PROVIDED ENTRIES.

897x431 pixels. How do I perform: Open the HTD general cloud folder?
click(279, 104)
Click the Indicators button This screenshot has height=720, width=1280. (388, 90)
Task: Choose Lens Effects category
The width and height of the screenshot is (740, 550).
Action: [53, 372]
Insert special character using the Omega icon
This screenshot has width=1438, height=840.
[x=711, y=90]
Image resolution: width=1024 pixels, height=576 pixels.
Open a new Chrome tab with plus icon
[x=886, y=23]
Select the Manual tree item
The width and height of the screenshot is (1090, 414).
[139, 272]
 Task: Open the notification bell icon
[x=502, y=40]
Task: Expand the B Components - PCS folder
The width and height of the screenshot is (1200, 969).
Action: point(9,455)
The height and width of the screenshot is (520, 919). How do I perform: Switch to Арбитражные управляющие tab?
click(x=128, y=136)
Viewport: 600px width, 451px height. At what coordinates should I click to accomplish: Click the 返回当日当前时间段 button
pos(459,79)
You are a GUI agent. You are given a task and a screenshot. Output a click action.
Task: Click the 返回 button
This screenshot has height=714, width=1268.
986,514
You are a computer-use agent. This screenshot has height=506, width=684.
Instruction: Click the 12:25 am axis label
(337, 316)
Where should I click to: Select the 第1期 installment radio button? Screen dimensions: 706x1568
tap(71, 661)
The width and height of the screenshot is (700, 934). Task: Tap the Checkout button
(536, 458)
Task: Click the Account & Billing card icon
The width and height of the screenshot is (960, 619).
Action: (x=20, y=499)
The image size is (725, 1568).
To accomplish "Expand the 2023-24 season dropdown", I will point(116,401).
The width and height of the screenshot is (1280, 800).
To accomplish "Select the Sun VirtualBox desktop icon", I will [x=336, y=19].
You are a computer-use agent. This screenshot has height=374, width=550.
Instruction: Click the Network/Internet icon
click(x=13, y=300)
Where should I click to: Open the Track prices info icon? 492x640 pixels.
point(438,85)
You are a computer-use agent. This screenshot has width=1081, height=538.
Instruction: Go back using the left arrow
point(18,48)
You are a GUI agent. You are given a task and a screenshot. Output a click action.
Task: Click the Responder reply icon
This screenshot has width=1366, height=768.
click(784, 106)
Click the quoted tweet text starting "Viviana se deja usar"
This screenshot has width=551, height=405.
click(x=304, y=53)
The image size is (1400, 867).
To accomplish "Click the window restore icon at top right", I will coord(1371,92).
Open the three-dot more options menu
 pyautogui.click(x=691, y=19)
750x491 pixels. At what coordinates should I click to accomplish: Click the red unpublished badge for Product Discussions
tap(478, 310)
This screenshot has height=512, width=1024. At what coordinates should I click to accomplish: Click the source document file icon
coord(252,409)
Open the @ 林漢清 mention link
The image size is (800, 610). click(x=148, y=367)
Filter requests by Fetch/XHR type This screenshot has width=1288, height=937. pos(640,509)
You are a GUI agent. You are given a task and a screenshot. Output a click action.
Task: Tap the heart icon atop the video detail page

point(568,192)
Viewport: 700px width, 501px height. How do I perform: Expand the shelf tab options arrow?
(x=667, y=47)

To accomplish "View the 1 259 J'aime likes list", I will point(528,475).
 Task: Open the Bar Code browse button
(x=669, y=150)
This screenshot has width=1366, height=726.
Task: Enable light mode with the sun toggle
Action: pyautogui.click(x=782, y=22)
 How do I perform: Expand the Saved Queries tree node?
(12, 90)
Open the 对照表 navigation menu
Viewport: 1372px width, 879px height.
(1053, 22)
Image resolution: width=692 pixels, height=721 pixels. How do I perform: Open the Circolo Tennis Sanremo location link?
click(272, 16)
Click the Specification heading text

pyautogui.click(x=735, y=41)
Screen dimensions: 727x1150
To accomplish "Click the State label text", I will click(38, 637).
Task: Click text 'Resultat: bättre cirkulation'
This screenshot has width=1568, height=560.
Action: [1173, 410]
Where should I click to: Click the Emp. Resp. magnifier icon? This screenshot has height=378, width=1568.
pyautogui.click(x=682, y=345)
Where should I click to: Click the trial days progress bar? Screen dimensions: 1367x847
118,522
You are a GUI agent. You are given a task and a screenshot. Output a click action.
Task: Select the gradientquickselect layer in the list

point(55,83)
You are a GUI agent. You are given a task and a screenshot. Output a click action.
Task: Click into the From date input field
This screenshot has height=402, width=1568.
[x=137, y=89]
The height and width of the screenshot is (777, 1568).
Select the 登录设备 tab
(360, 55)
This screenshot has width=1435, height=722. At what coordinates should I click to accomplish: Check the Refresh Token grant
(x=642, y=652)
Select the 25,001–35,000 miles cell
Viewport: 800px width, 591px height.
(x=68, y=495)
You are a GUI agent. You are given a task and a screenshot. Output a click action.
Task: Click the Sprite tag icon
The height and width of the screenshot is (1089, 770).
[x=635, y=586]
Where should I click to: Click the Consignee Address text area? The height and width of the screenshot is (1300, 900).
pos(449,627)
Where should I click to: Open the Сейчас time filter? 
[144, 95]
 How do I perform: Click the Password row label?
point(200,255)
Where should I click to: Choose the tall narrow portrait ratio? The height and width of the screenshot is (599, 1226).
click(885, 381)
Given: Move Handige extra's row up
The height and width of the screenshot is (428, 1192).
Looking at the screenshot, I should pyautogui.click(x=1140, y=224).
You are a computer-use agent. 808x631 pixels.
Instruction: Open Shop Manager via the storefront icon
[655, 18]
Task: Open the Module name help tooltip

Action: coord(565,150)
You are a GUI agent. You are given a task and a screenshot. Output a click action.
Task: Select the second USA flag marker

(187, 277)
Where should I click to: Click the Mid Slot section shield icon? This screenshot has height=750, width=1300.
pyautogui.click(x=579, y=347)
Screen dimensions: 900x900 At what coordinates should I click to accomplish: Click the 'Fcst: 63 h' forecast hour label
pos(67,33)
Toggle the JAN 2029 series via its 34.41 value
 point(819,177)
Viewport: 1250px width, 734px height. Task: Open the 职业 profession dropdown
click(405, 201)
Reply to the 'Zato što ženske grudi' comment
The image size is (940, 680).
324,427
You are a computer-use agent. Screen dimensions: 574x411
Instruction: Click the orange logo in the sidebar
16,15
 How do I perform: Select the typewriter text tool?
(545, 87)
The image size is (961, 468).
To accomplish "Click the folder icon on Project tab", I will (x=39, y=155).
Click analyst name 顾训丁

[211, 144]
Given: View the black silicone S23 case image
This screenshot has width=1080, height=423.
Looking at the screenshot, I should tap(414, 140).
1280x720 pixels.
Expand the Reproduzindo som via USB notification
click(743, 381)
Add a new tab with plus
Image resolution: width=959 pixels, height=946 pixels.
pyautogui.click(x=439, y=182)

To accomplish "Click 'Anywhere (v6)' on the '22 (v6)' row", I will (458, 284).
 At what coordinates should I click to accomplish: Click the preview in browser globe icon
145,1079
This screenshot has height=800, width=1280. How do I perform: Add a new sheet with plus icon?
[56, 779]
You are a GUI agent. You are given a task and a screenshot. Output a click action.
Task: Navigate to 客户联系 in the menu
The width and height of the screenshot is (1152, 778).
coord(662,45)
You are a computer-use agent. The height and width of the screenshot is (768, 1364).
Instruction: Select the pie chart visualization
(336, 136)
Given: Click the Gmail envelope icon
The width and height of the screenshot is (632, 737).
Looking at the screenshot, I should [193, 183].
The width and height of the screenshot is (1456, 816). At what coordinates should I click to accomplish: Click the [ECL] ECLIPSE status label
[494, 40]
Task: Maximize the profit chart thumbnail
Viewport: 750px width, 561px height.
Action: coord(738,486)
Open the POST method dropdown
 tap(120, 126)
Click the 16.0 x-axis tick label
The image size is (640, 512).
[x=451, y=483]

WHAT YOU ARE ASKED TO DO. Restate the listing word for word.

ANSWER FOR THE TASK.
897x431 pixels. How do I perform: Open the HTD general cloud folder?
click(279, 104)
Click the Indicators button This screenshot has height=720, width=1280. (388, 90)
Task: Choose Lens Effects category
The width and height of the screenshot is (740, 550).
Action: [53, 372]
Insert special character using the Omega icon
This screenshot has width=1438, height=840.
[x=711, y=90]
Image resolution: width=1024 pixels, height=576 pixels.
Open a new Chrome tab with plus icon
[x=886, y=23]
Select the Manual tree item
The width and height of the screenshot is (1090, 414).
[139, 272]
 Task: Open the notification bell icon
[x=502, y=40]
Task: Expand the B Components - PCS folder
The width and height of the screenshot is (1200, 969).
Action: point(9,455)
The height and width of the screenshot is (520, 919). How do I perform: Switch to Арбитражные управляющие tab?
click(x=128, y=136)
Viewport: 600px width, 451px height. At what coordinates should I click to accomplish: Click the 返回当日当前时间段 button
pos(459,79)
You are a GUI agent. You are given a task and a screenshot. Output a click action.
Task: Click the 返回 button
This screenshot has height=714, width=1268.
986,514
You are a computer-use agent. This screenshot has height=506, width=684.
Instruction: Click the 12:25 am axis label
(337, 316)
Where should I click to: Select the 第1期 installment radio button? Screen dimensions: 706x1568
tap(71, 661)
The width and height of the screenshot is (700, 934). Task: Tap the Checkout button
(536, 458)
Task: Click the Account & Billing card icon
The width and height of the screenshot is (960, 619).
Action: (x=20, y=499)
The image size is (725, 1568).
To accomplish "Expand the 2023-24 season dropdown", I will point(116,401).
The width and height of the screenshot is (1280, 800).
To accomplish "Select the Sun VirtualBox desktop icon", I will [x=336, y=19].
You are a computer-use agent. This screenshot has height=374, width=550.
Instruction: Click the Network/Internet icon
click(x=13, y=300)
Where should I click to: Open the Track prices info icon? 492x640 pixels.
point(438,85)
You are a computer-use agent. This screenshot has width=1081, height=538.
Instruction: Go back using the left arrow
point(18,48)
You are a GUI agent. You are given a task and a screenshot. Output a click action.
Task: Click the Responder reply icon
This screenshot has width=1366, height=768.
click(784, 106)
Click the quoted tweet text starting "Viviana se deja usar"
This screenshot has width=551, height=405.
click(x=304, y=53)
The image size is (1400, 867).
To accomplish "Click the window restore icon at top right", I will coord(1371,92).
Open the three-dot more options menu
 pyautogui.click(x=691, y=19)
750x491 pixels. At what coordinates should I click to accomplish: Click the red unpublished badge for Product Discussions
tap(478, 310)
This screenshot has height=512, width=1024. At what coordinates should I click to accomplish: Click the source document file icon
coord(252,409)
Open the @ 林漢清 mention link
The image size is (800, 610). click(x=148, y=367)
Filter requests by Fetch/XHR type This screenshot has width=1288, height=937. pos(640,509)
You are a GUI agent. You are given a task and a screenshot. Output a click action.
Task: Tap the heart icon atop the video detail page

point(568,192)
Viewport: 700px width, 501px height. How do I perform: Expand the shelf tab options arrow?
(x=667, y=47)

To accomplish "View the 1 259 J'aime likes list", I will point(528,475).
 Task: Open the Bar Code browse button
(x=669, y=150)
This screenshot has width=1366, height=726.
Task: Enable light mode with the sun toggle
Action: pyautogui.click(x=782, y=22)
 How do I perform: Expand the Saved Queries tree node?
(12, 90)
Open the 对照表 navigation menu
Viewport: 1372px width, 879px height.
(1053, 22)
Image resolution: width=692 pixels, height=721 pixels. How do I perform: Open the Circolo Tennis Sanremo location link?
click(272, 16)
Click the Specification heading text

pyautogui.click(x=735, y=41)
Screen dimensions: 727x1150
To accomplish "Click the State label text", I will click(38, 637).
Task: Click text 'Resultat: bättre cirkulation'
This screenshot has width=1568, height=560.
Action: [1173, 410]
Where should I click to: Click the Emp. Resp. magnifier icon? This screenshot has height=378, width=1568.
pyautogui.click(x=682, y=345)
Where should I click to: Click the trial days progress bar? Screen dimensions: 1367x847
118,522
You are a GUI agent. You are given a task and a screenshot. Output a click action.
Task: Select the gradientquickselect layer in the list

point(55,83)
You are a GUI agent. You are given a task and a screenshot. Output a click action.
Task: Click into the From date input field
This screenshot has height=402, width=1568.
[x=137, y=89]
The height and width of the screenshot is (777, 1568).
Select the 登录设备 tab
(360, 55)
This screenshot has width=1435, height=722. At what coordinates should I click to accomplish: Check the Refresh Token grant
(x=642, y=652)
Select the 25,001–35,000 miles cell
Viewport: 800px width, 591px height.
(x=68, y=495)
You are a GUI agent. You are given a task and a screenshot. Output a click action.
Task: Click the Sprite tag icon
The height and width of the screenshot is (1089, 770).
[x=635, y=586]
Where should I click to: Click the Consignee Address text area? The height and width of the screenshot is (1300, 900).
pos(449,627)
Where should I click to: Open the Сейчас time filter? 
[144, 95]
 How do I perform: Click the Password row label?
point(200,255)
Where should I click to: Choose the tall narrow portrait ratio? The height and width of the screenshot is (599, 1226).
click(885, 381)
Given: Move Handige extra's row up
The height and width of the screenshot is (428, 1192).
Looking at the screenshot, I should pyautogui.click(x=1140, y=224).
You are a computer-use agent. 808x631 pixels.
Instruction: Open Shop Manager via the storefront icon
[655, 18]
Task: Open the Module name help tooltip

Action: coord(565,150)
You are a GUI agent. You are given a task and a screenshot. Output a click action.
Task: Select the second USA flag marker

(187, 277)
Where should I click to: Click the Mid Slot section shield icon? This screenshot has height=750, width=1300.
pyautogui.click(x=579, y=347)
Screen dimensions: 900x900 At what coordinates should I click to accomplish: Click the 'Fcst: 63 h' forecast hour label
pos(67,33)
Toggle the JAN 2029 series via its 34.41 value
 point(819,177)
Viewport: 1250px width, 734px height. Task: Open the 职业 profession dropdown
click(405, 201)
Reply to the 'Zato što ženske grudi' comment
The image size is (940, 680).
324,427
You are a computer-use agent. Screen dimensions: 574x411
Instruction: Click the orange logo in the sidebar
16,15
 How do I perform: Select the typewriter text tool?
(545, 87)
The image size is (961, 468).
To accomplish "Click the folder icon on Project tab", I will (x=39, y=155).
Click analyst name 顾训丁

[211, 144]
Given: View the black silicone S23 case image
This screenshot has width=1080, height=423.
Looking at the screenshot, I should tap(414, 140).
1280x720 pixels.
Expand the Reproduzindo som via USB notification
click(743, 381)
Add a new tab with plus
Image resolution: width=959 pixels, height=946 pixels.
pyautogui.click(x=439, y=182)

To accomplish "Click 'Anywhere (v6)' on the '22 (v6)' row", I will (458, 284).
 At what coordinates should I click to accomplish: Click the preview in browser globe icon
145,1079
This screenshot has height=800, width=1280. How do I perform: Add a new sheet with plus icon?
[56, 779]
You are a GUI agent. You are given a task and a screenshot. Output a click action.
Task: Navigate to 客户联系 in the menu
The width and height of the screenshot is (1152, 778).
coord(662,45)
You are a computer-use agent. The height and width of the screenshot is (768, 1364).
Instruction: Select the pie chart visualization
(336, 136)
Given: Click the Gmail envelope icon
The width and height of the screenshot is (632, 737).
Looking at the screenshot, I should [193, 183].
The width and height of the screenshot is (1456, 816). At what coordinates should I click to accomplish: Click the [ECL] ECLIPSE status label
[494, 40]
Task: Maximize the profit chart thumbnail
Viewport: 750px width, 561px height.
Action: coord(738,486)
Open the POST method dropdown
 tap(120, 126)
Click the 16.0 x-axis tick label
The image size is (640, 512).
[x=451, y=483]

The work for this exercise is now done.